The character and code point based iterator patterns employed by a lot of libraries are significantly better for character and code point based operations like the one in question.

Code:

struct string * sSource(CreateString());
struct string * sDestination(CreateString());
LoadString(sSource, "Whatever");
struct character * sCharacter;
while(sCharacter = GetNextCharacter(sCharacter))
{
    Prepend(sDestination, sCharacter);
}
Finalize(sDestination);
Free(sCharacter);
Free(sSource);

The `GetNextCharacter', whatever it may be called, essentially performs the same operation as the loop in a context that is aware of the locale.

[Edit]
@Nominal Animal

The `setlocale(LC_CTYPE, "");' alone breaks portability. No, I am not joking. I wish I was, but I am not. Some vendors just don't implement "get the user's preferred locale" correctly and probably never will. Well, it isn't as if some systems make it easy to implement that.
[/Edit]

Soma

**Click_here** · 10-31-2012

Quickly looking at nonoob's comment that this task "requires" C++ -> Can we say that this was inaccurate?

**phantomotap** · 10-31-2012

Can we say that this was inaccurate?

Sure.

It is exactly as inaccurate as: "You'll need a C library with C99-style wide character support, and support for the "combining" wide character type.".

Clearly though, Nominal Animal isn't saying that it can't be done without C99 support.

In the same way, given the post in question and the post to which it responds, nonoob intends much the same.

Soma

**christop** · 10-31-2012

Originally Posted by phantomotap

I only ask because the code from the relevant post does not "works to reverse a string in a UTF-8 encoded file". It only works to reverse a string with UTF8 encoding that follows a very specific set of rules. The rules a such a string must follow allows barely more than ASCII with various LATIN extensions while requiring all sequences be fully canonically composed.

Originally Posted by dmh2000

how about UTF-8? the function would have to know the encoding

If the user/file input is UTF-8 or any other encoding, the caller must convert the character string into a wide-character string. The function doesn't have to deal with UTF-8 because the wide string is never going to be in UTF-8. Many systems do use the Unicode character set (in contrast to character encodings of the Unicode character set like UTF-8 or ISO-8859-1) for the wchar_t type, but regardless of the character set, wide characters are an internal representation only.

Now, the only valid complaints about my wide-string reversing function is that it does not handle combining characters and other stuff like zero-width joiner characters properly. But the complaints about UTF-8 or other character encodings are way off base. As I said, the caller must convert a string of characters from whichever encoding it's in to a string of wide characters using scanf, mbstowcs, or a number of other methods.

Originally Posted by nonoob

I still don't agree that it's trivial. If wchar_t is used, then say goodbye to simple indexing a char array. Unless you expect indexing (pointer dereferencing) and assignment to be magically overloaded for you. Which means you need C++.

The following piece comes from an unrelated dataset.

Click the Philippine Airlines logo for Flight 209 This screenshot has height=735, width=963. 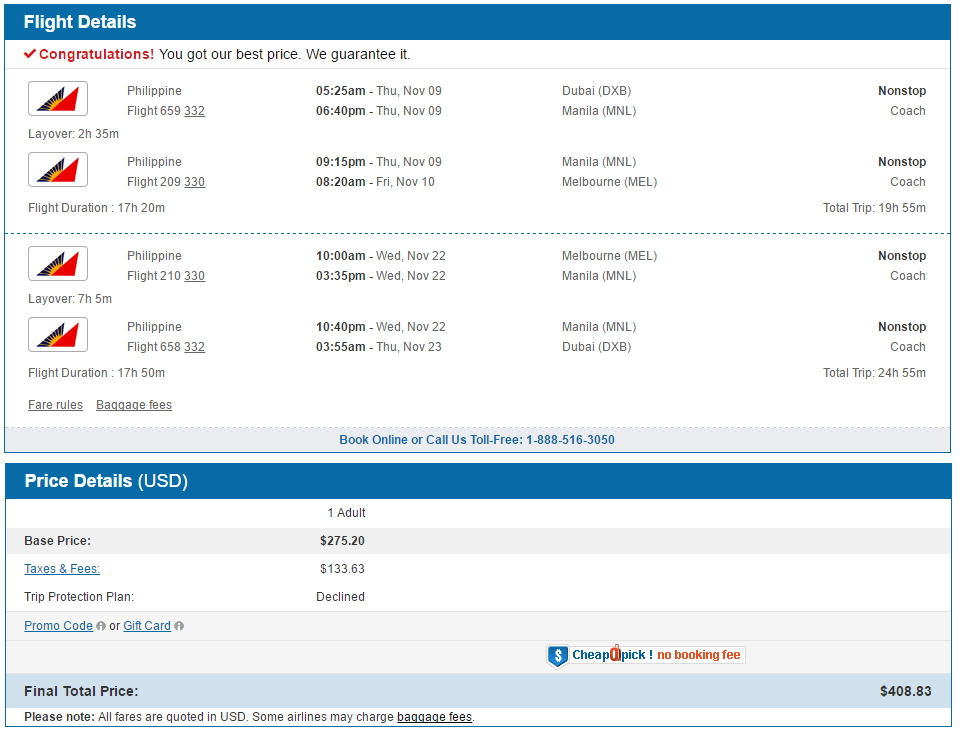pyautogui.click(x=58, y=169)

What oh what did we ever do before function/method overloading? If wchar_t is used, you then have simple indexing of a wchar_t array. At least with a wchar_t array you have to deal only with combining characters and the like, but with a char array you have to deal with those issues as well as character encodings.

Lastly, while Nominal Animal's solution handles combining characters, it also performs three different tasks inside a single function: converting from a multi-byte character string to a wide character string, reverse the wide character string, and converting from a wide character string to a multi-byte character string. I'm sure someone can easily convert it to operate on an existing wide character string. It would probably be about half the length.

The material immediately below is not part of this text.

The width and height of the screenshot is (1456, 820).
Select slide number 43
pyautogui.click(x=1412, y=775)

Originally Posted by Click_here

Quickly looking at nonoob's comment that this task "requires" C++ -> Can we say that this was inaccurate?

Yes. C++ just makes some tasks easier than C does.

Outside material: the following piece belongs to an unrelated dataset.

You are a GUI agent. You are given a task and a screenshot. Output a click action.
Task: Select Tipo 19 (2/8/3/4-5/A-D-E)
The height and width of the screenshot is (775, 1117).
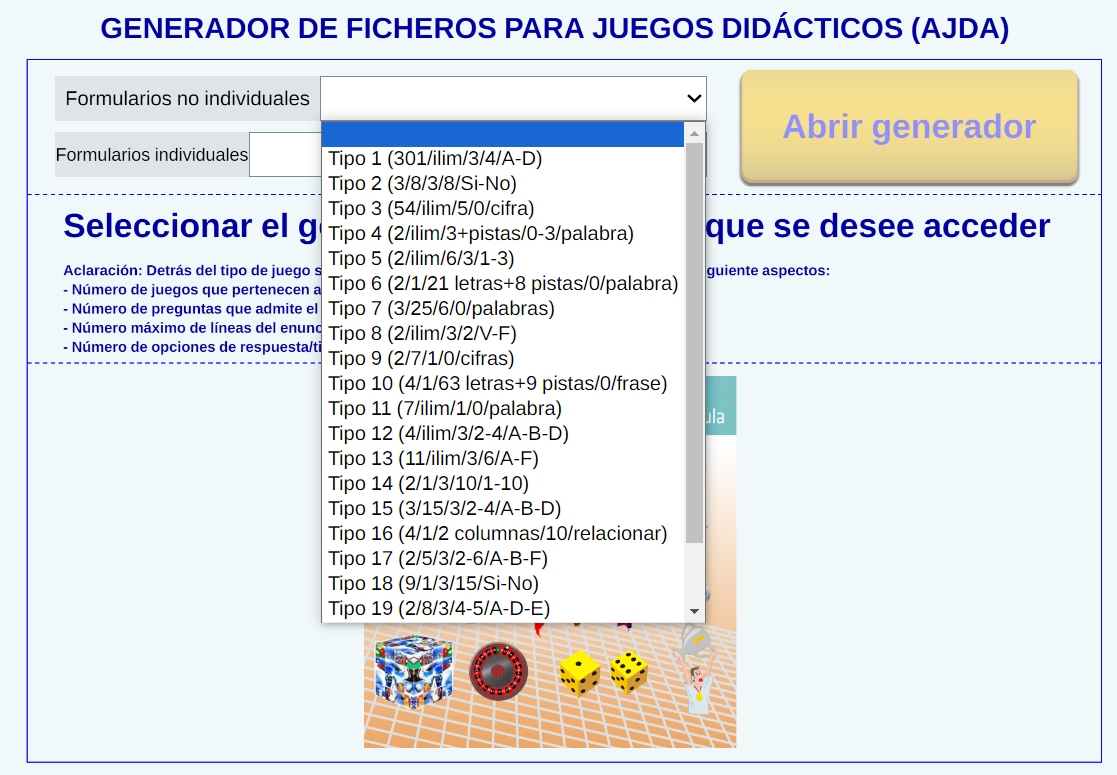pyautogui.click(x=439, y=608)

**Nominal Animal** · 10-31-2012

Originally Posted by phantomotap

how other languages consider "reverse this string" with respect to non-combining characters like "ch" in Slovak or other characters represented by multiple glyphs that aren't formed from combining characters.

I agree with your point.

Actually, in some cases the multi-glyph groupings depend on the context, which cannot be derived from the locale alone. For example, consider ä, æ, and ae in European proper names. The rules on how to handle them in many cases depend on the origin country and language, not the country and language the user/application is using.

Furthermore, how do you "reverse" something like Hangul? Its composition and decomposition itself are difficult enough.

Originally Posted by phantomotap

Please don't try to do this like the comment was a challenge.

Oh no, I won't. I agree with you.

The entire concept of "reversing" a string depends on the character set, locale, and context. The best you can do in the general case is to reverse the glyphs.

The naive ASCII-based one will break multi-byte characters, like UTF-8 strings containing non-ASCII characters.

A naive multibyte-character one will break combined characters, combining to the wrong printable character. This already needs support that some vendors neglect.

The code I showed does reverse glyphs correctly, but only if the locale is set and the C library and compiler support it, including the non-standard features the function depends on. (The "combining" wide character class is something I guessed or stumbled upon by trial and error, not something I saw documented anywhere.)

Any further "reversing" requires detailed information on the language and context used. Even then, I'm not at all sure there is any way you can reverse e.g. ideograms used by some languages.

My post was more about reversing glyphs, and that we are missing some features in multibyte-character support in C to do even that correctly. A function that would provide the length in bytes for the next glyph would help a lot, but is not specified by any of the standards. Consider my code an example workaround for that.

Even then, the function should be in a dynamically loaded, well maintained library, because Unicode itself is still evolving, and the combining rules may change (there may be at some point new combining characters). (I think it should be in the C library fo it to actually make a difference in practice.)

Originally Posted by phantomotap

The character and code point based iterator patterns employed by a lot of libraries are significantly better for character and code point based operations like the one in question.

That approach does not work with Unicode combining characters. Many glyphs (like the two special ones I showed above) cannot be normalized to a single character, so that approach will not help with the more common glyph-related issues.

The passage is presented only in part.